Segment Open

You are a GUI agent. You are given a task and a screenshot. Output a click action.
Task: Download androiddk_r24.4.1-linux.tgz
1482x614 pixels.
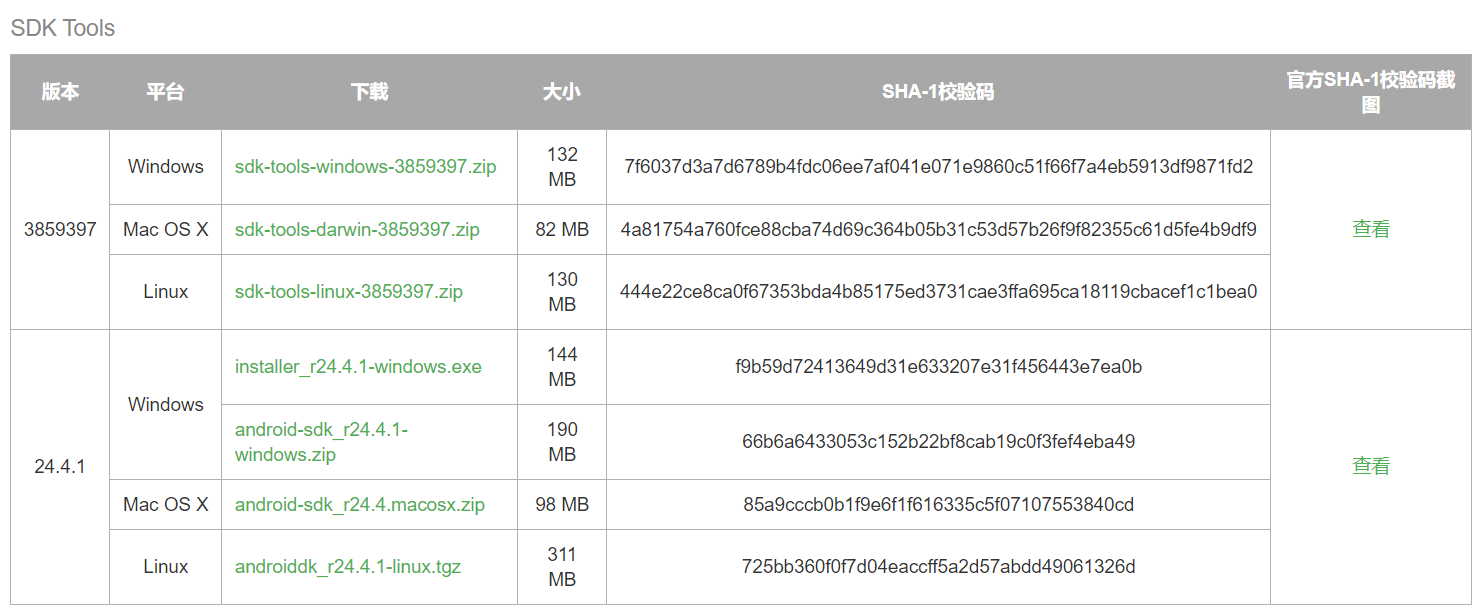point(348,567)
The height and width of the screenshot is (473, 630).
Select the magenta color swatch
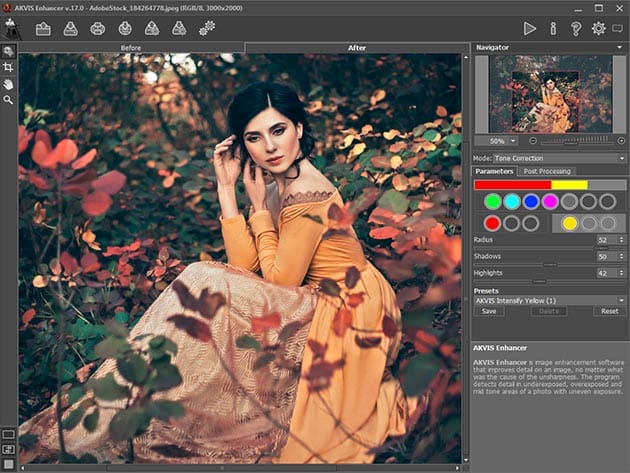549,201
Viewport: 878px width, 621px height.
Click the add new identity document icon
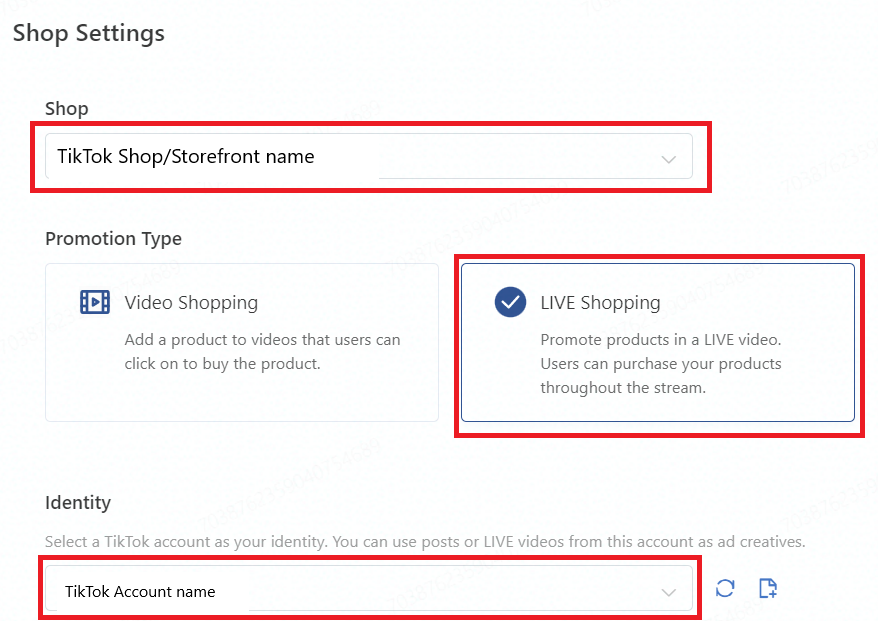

Segment Closed

### To do
Write the material out again exactly. Skip each picture.

### Result
You are a GUI agent. You are given a task and a screenshot. Output a click action.
Task: Download androiddk_r24.4.1-linux.tgz
1482x614 pixels.
point(348,567)
The height and width of the screenshot is (473, 630).
Select the magenta color swatch
549,201
Viewport: 878px width, 621px height.
Click the add new identity document icon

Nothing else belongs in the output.